Una rivoluzione in piena regola, un nuovo concetto aerodinamico che spiazza l’intero paddock di MotoGp e mette la Ducati in una posizione di forza rispetto ai rivali.
La nuova carena mostrata ieri a Brno rappresenta qualcosa di innovativo e di rivoluzionario per il mondo a due ruote, un’idea studiata a tavolino da Dall’Igna prendendo come base quanto fatto dalla Ferrari in Formula 1 con la SF70H. “Con lo spazio a disposizione abbiamo trovato il miglior compromesso possibile — le parole di Dall’Igna — e posso dire che abbiamo recuperato il 40% del carico che avevamo con le ali, pur perdendo qualcosa a livello aerodinamico. Ci siamo presi il tempo che serviva e, soprattutto, abbiamo aspettato che le altre squadre facessero le loro mosse”. Una mossa davvero astuta quella degli uomini in rosso, dal momento che nessuno dei team rivali potrà da ora in poi prendere le proprie contromisure nei confronti della nuova carena della Ducati.

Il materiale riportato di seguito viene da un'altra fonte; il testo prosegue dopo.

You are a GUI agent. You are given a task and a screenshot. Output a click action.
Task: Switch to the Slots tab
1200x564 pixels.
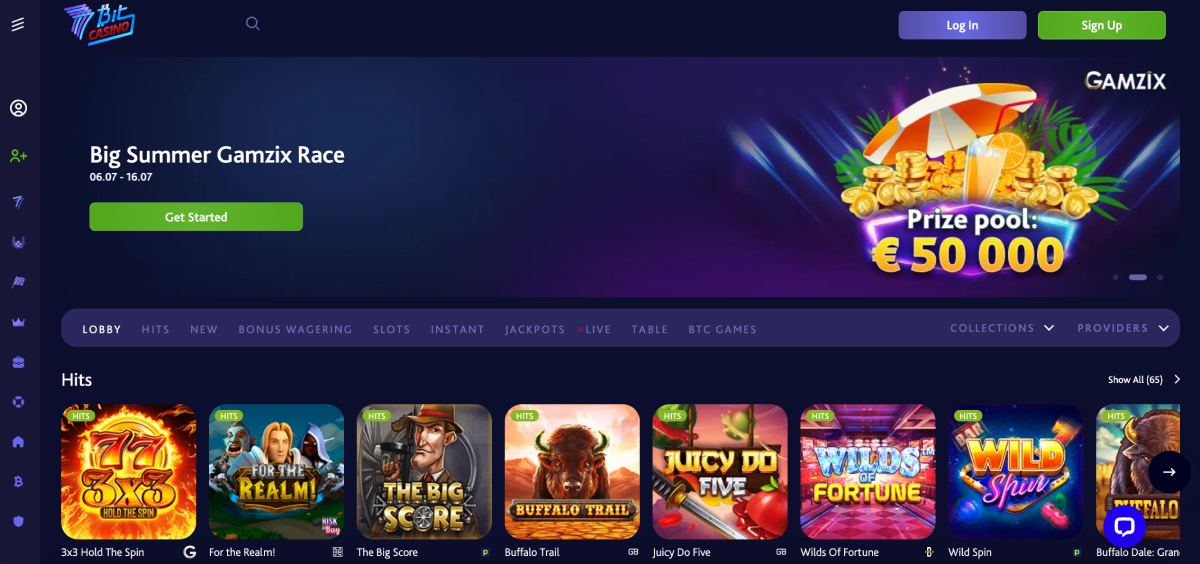coord(391,329)
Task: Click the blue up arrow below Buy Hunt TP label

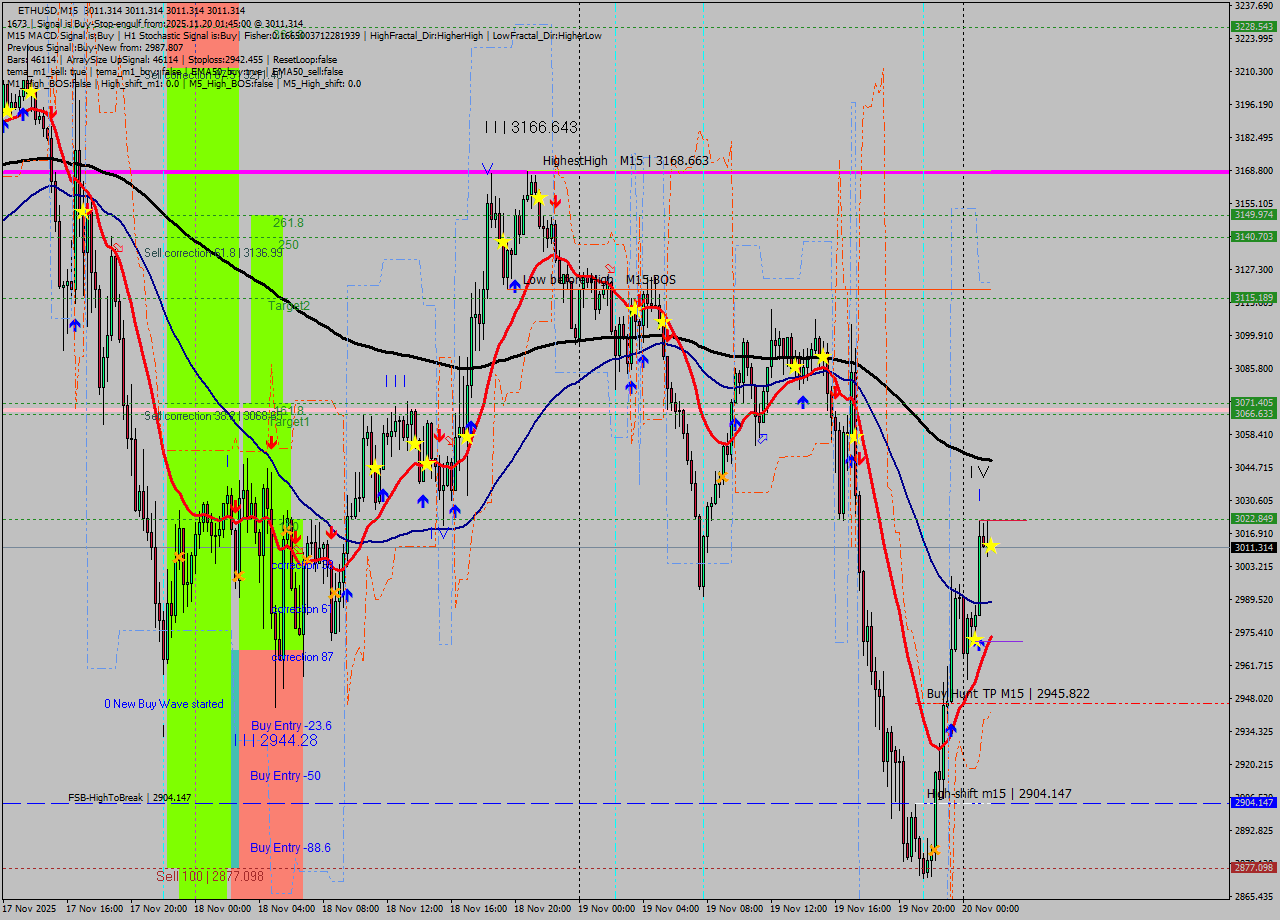Action: [x=950, y=730]
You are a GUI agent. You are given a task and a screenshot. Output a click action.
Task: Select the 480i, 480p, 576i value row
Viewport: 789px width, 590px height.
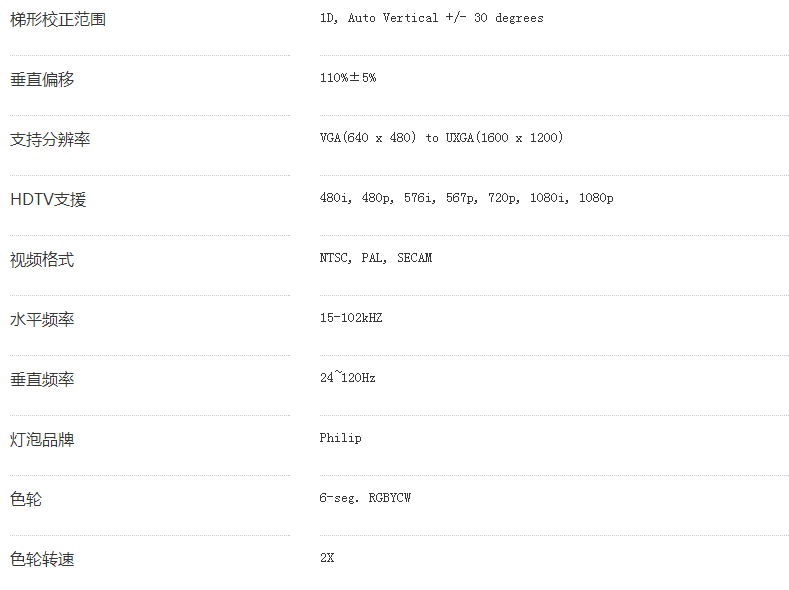tap(466, 198)
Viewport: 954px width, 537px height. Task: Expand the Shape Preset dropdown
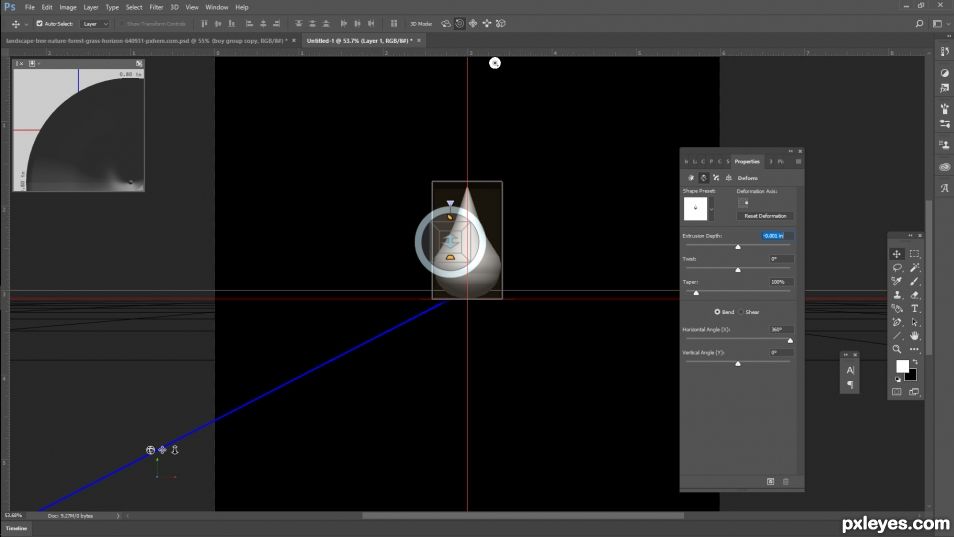(711, 209)
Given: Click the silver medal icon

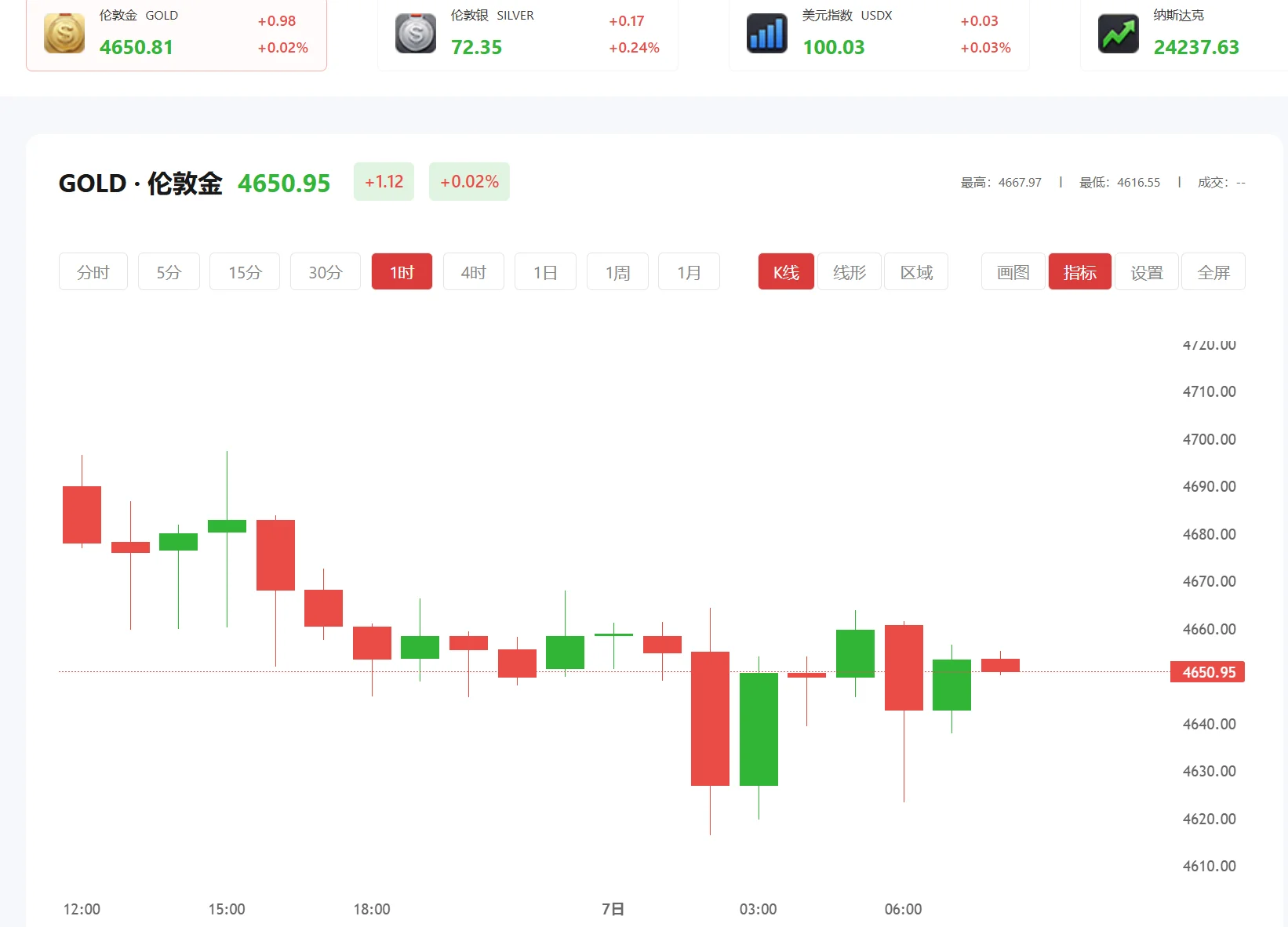Looking at the screenshot, I should pyautogui.click(x=416, y=34).
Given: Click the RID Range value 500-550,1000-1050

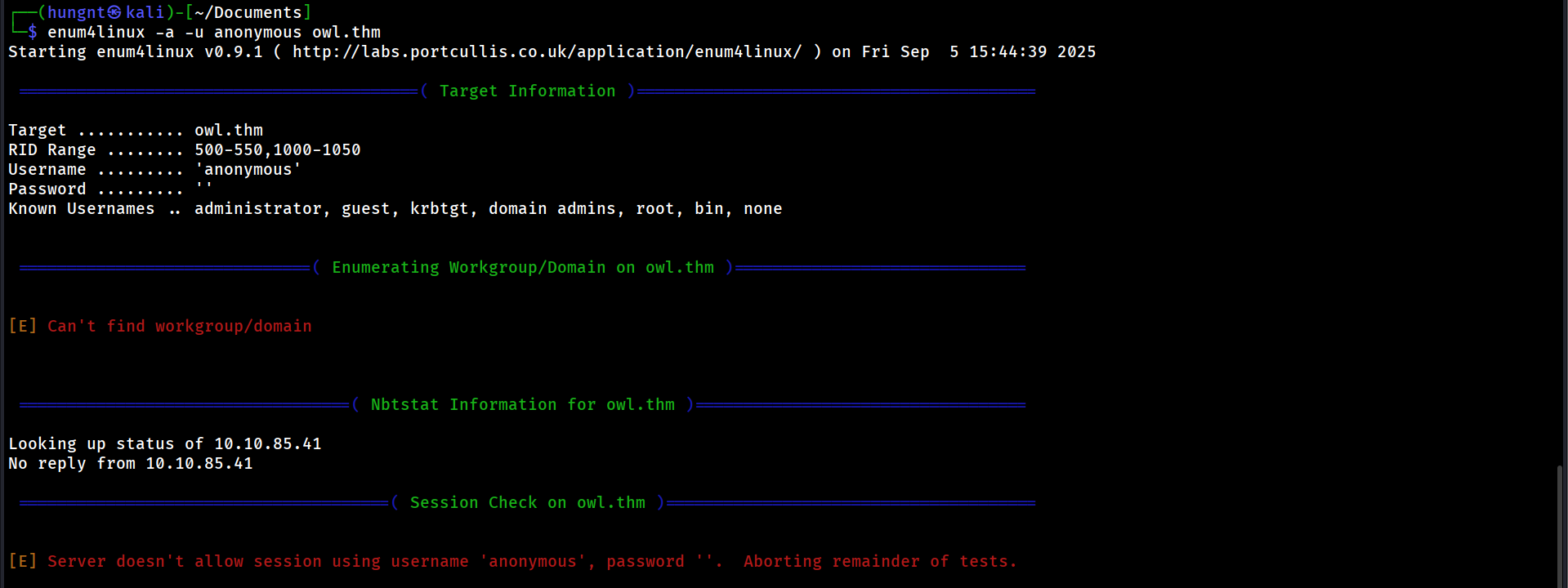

A parte la KTM che, essendo al primo anno, non ha vincoli di regolamento e l’Aprilia di Aleix Espargaro con un solo sviluppo possibile a stagione, le altre Case (in particolare Honda e Yamaha) non potranno reagire avendo già presentato il proprio sviluppo. Una situazione davvero esaltante per il team di Borgo Panigale che, adesso, potrà spingere sulla nuova carena per provare a riprendersi la vetta della classifica piloti e magari non lasciarla più fino al termine della stagione.